*** Excerpt to read ***

Honestly I have been smoking on an almost daily basis for about 7 months now. I have 2 pipes that I smoke daily, a Bjarne freehand I bought on ebay and a stanwell vario I bought from smokingpipes. Neither of these pipes has seen anything but a virginia or virginia mixture since I bought them. Now I have smoked several brands from both pipes, McClelland, SG, GL Pease, A&C etc. 

As I said I have smoked Virginias , Va/Pers and lately Va/Oriental (in the stanwell). The Bjarne is now dedicated to pure Va only.

I can honestly say that I have never "cleaned the bowl". I have reamed them both lightly a couple of times and I clean the stems with Bourbon every 10 smokes or so and maybe run the tip of a pipe cleaner around the bowl after dipping it in bourbon a time or 2, but I have never filled the bowl with salt/ cotton balls etc and soaked it.

I do make sure to run pipe cleaners down the stem after EVERY smoke to help soak up moisture and I the leave the pipes upright on the pipe stand. most days I smoke a bowl in the morning, generally the Stanwell and then a bowl at night in the Bjarne. I also take the pipe apart before each smoke and run pipe cleaners through them thoughoughly before I smoke. I have on many occasions (my days off) smoked 2 to 3 bowls out of one of the pipes.

***

Given task -
Please answer these questions about the pipe-smoking post above.
1. For how long has the writer been smoking on an almost daily basis?
2. Which pipe is now dedicated to pure Virginia only?
3. What does the writer clean the stems with, and how often?

*** Collected material ***

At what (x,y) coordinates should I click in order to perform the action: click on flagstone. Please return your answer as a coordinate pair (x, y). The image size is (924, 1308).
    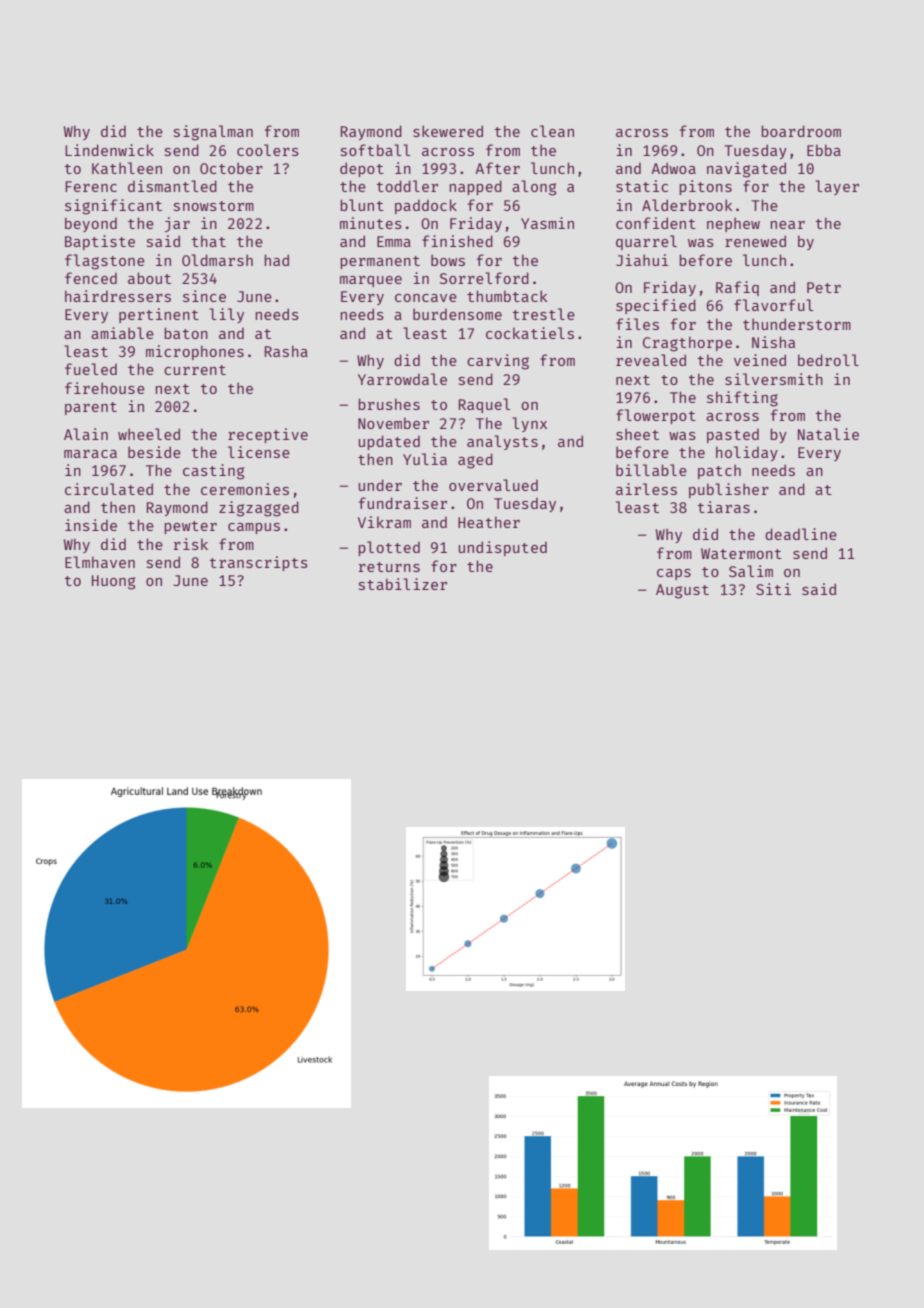
    Looking at the image, I should click on (105, 262).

***

Finished answer -
1. About 7 months.
2. The Bjarne.
3. Bourbon, every 10 smokes or so.